A recente operação militar dos Estados Unidos em Caracas, Venezuela, culminou na captura do presidente Nicolás Maduro, agora em Nova York para enfrentar julgamento por supostos crimes. Esta ação ousada, descrita como “Operação Resolução Absoluta”, reacende o grito de “Yankee Go Home, Again”, ecoando intervenções históricas na América Latina e levantando sérias questões sobre a política externa americana na região, conforme apontado em uma análise de Jorge G. Castañeda no Project Syndicate.

O episódio venezuelano, que lembra eventos como os de Cuba, Porto Rico e Filipinas de 1898, sugere uma possível nova era de intervenção dos EUA, mais ambiciosa do que realista. A justificativa para a ação, que envolve acusações de narcotráfico contra Maduro, marca um ponto de virada após décadas de uma complexa relação entre Washington e os países latino-americanos.

Este cenário contemporâneo força uma reavaliação do papel histórico dos EUA no continente, especialmente à luz da Doutrina Monroe. A doutrina, inicialmente concebida para proteger as Américas da colonização europeia, evoluiu para justificar a hegemonia americana e uma série de intervenções militares e políticas.

O legado da Doutrina Monroe e as intervenções históricas

Instituída em 1823 pelo presidente James Monroe, a doutrina proclamava a “América para os americanos”, visando impedir a interferência europeia no continente. Contudo, ao longo dos séculos XIX e XX, essa premissa foi reinterpretada, servindo como base para a expansão da influência norte-americana e para numerosas intervenções.

O histórico de intervenções dos EUA na América Latina é vasto e multifacetado, abrangendo desde as “guerras da banana” no início do século XX, com ocupações militares em países como Honduras e Nicarágua para proteger interesses econômicos, até o apoio a golpes de Estado durante a Guerra Fria sob a justificativa anticomunista.

Exemplos notórios incluem o apoio ao golpe militar no Chile em 1973 e a invasão do Panamá em 1989. Tais ações, muitas vezes, resultaram em maior instabilidade política e social, como aponta Lindsey O’Rourke em seu livro “Covert Regime Change: America’s Secret Cold War”, que identificou 23 tentativas de derrubar governos na América Latina entre 1949 e 1989.
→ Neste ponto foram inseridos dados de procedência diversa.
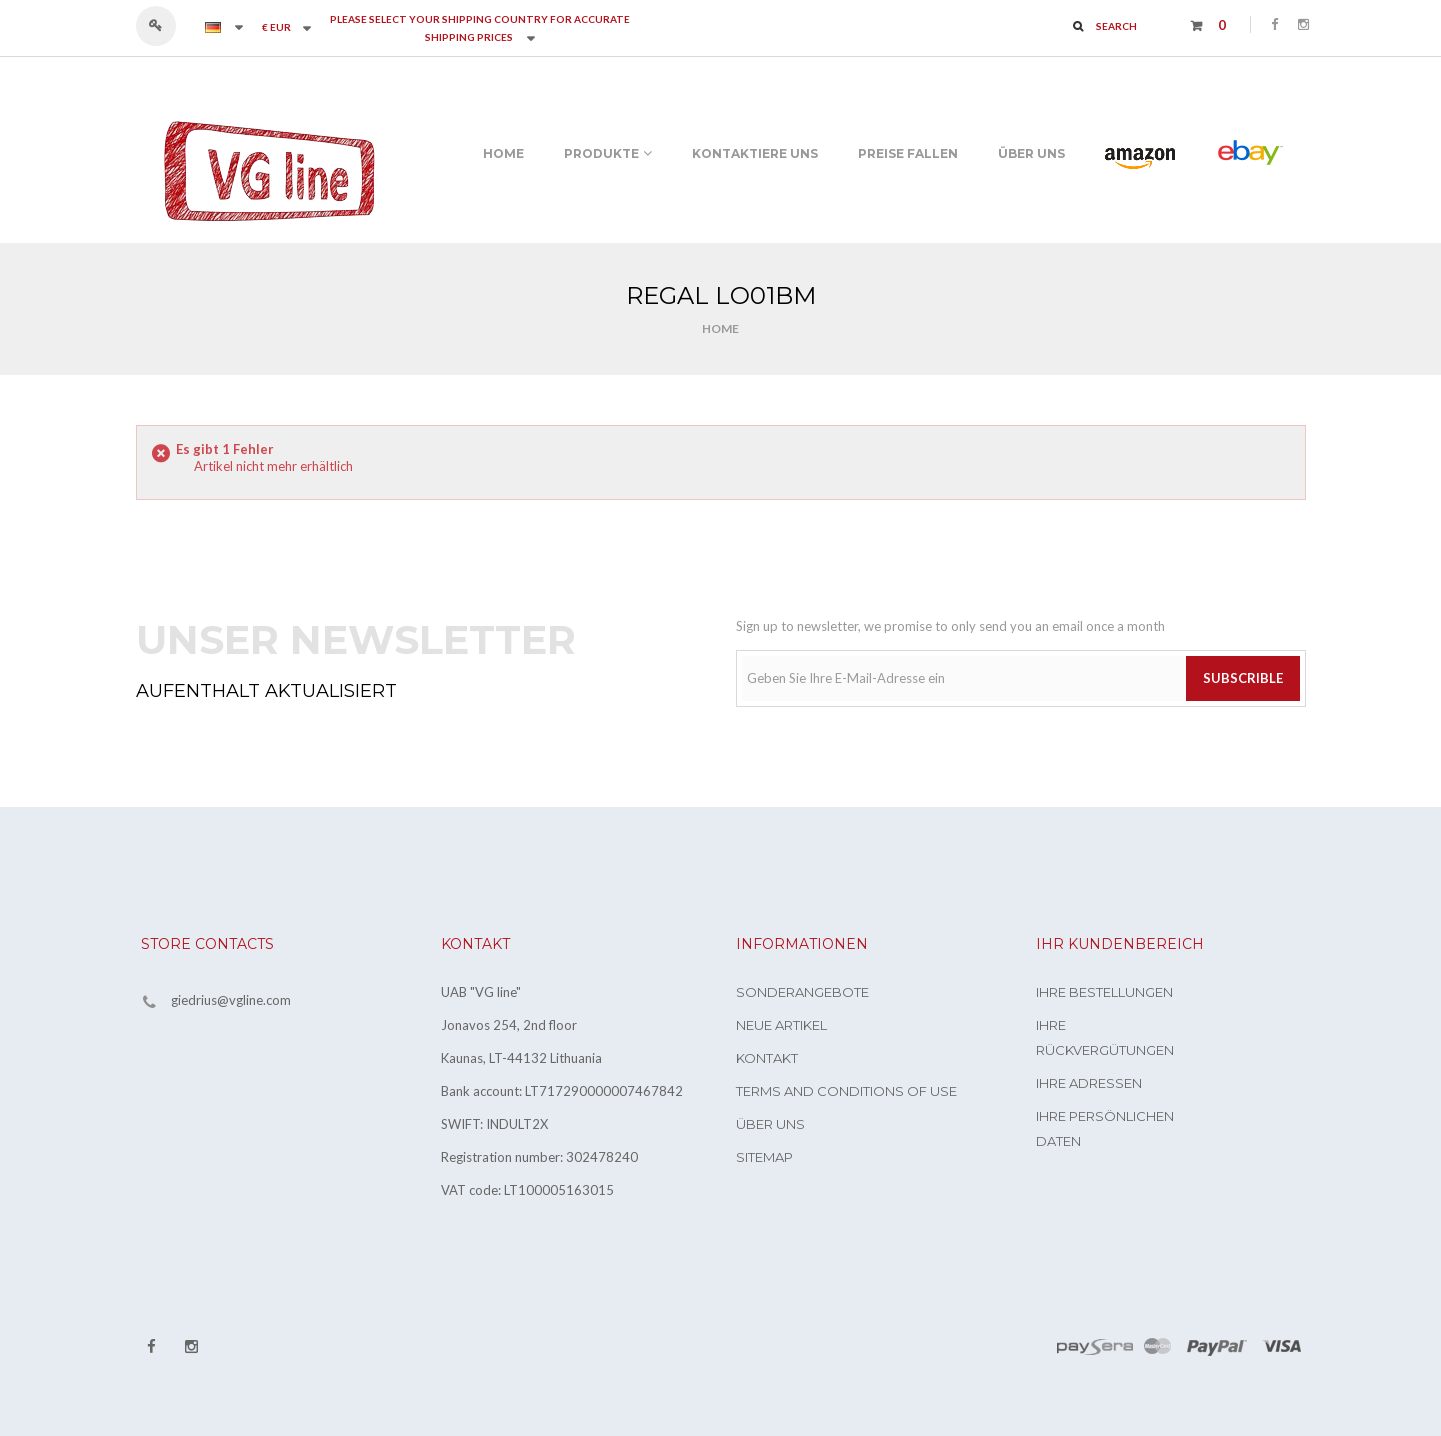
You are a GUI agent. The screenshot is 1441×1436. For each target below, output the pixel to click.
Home (720, 328)
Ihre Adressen (1089, 1083)
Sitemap (764, 1157)
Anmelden (165, 26)
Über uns (770, 1124)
A crise venezuelana e o cenário atual

A captura de Nicolás Maduro em 3 de janeiro de 2026, sob acusações de narcoterrorismo, marca a primeira intervenção militar direta dos EUA na América Latina neste século. A operação, criticada por especialistas em direito internacional, encerra um período de tensões diplomáticas intensificadas desde a ascensão de Hugo Chávez em 1999 e a declaração da Venezuela como “ameaça à segurança nacional” em 2015.

Com a deposição de Maduro, a vice-presidente Delcy Rodríguez assumiu interinamente a presidência. Surpreendentemente, dias após a operação, a Venezuela anunciou o início de um “processo exploratório” para o restabelecimento das relações diplomáticas com os Estados Unidos, rompidas desde 2019.

Representantes do Departamento de Estado americano viajaram a Caracas para avaliar a retomada gradual das operações da embaixada, enquanto a Venezuela planeja enviar uma delegação a Washington. Este movimento sugere uma busca por estabilização e um possível alinhamento pragmático após a mudança abrupta de governo.

O episódio venezuelano demonstra a persistência da influência americana na América Latina, mas também a complexidade e as imprevisibilidades de tais ações. Enquanto a Doutrina Monroe continua a moldar a percepção de Washington sobre sua esfera de influência, a capacidade de intervenções militares de longo prazo e seus desdobramentos realistas permanecem sob escrutínio. A região, mais uma vez, se vê diante dos ecos de um passado que insiste em retornar, com consequências ainda a serem plenamente compreendidas.